PROVIDED INFORMATION =>
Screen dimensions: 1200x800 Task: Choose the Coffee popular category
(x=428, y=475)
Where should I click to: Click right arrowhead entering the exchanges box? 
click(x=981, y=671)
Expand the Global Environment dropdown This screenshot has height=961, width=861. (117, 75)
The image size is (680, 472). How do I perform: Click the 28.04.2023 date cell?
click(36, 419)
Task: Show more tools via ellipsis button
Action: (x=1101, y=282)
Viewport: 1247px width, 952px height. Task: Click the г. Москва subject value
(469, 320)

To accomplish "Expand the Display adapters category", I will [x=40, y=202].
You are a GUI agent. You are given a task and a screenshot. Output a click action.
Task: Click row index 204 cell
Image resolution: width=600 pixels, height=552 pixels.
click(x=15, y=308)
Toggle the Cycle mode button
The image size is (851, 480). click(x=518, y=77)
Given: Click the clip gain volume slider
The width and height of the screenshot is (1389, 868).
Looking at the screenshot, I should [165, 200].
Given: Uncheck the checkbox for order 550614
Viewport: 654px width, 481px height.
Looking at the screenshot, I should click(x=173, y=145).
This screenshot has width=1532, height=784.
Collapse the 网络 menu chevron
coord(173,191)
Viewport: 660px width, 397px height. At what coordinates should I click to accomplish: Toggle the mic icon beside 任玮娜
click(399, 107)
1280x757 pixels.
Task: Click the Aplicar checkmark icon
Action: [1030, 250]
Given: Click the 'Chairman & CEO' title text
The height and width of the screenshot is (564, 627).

WHAT THE TASK REQUIRES =>
Please rewrite all of the material above, switching "Toggle" to "Switch" wherever it appears and leaving everything else unchanged.

SOLUTION FOR THIS PROBLEM =>
Screen dimensions: 1200x800 Task: Choose the Coffee popular category
(x=428, y=475)
Where should I click to: Click right arrowhead entering the exchanges box? 
click(x=981, y=671)
Expand the Global Environment dropdown This screenshot has height=961, width=861. (117, 75)
The image size is (680, 472). How do I perform: Click the 28.04.2023 date cell?
click(36, 419)
Task: Show more tools via ellipsis button
Action: (x=1101, y=282)
Viewport: 1247px width, 952px height. Task: Click the г. Москва subject value
(469, 320)

To accomplish "Expand the Display adapters category", I will [x=40, y=202].
You are a GUI agent. You are given a task and a screenshot. Output a click action.
Task: Click row index 204 cell
Image resolution: width=600 pixels, height=552 pixels.
click(x=15, y=308)
Switch the Cycle mode button
The image size is (851, 480). click(x=518, y=77)
Given: Click the clip gain volume slider
The width and height of the screenshot is (1389, 868).
Looking at the screenshot, I should [165, 200].
Given: Uncheck the checkbox for order 550614
Viewport: 654px width, 481px height.
Looking at the screenshot, I should click(x=173, y=145).
This screenshot has width=1532, height=784.
Collapse the 网络 menu chevron
coord(173,191)
Viewport: 660px width, 397px height. At what coordinates should I click to accomplish: Switch the mic icon beside 任玮娜
click(399, 107)
1280x757 pixels.
Task: Click the Aplicar checkmark icon
Action: [1030, 250]
Given: Click the 'Chairman & CEO' title text
The height and width of the screenshot is (564, 627).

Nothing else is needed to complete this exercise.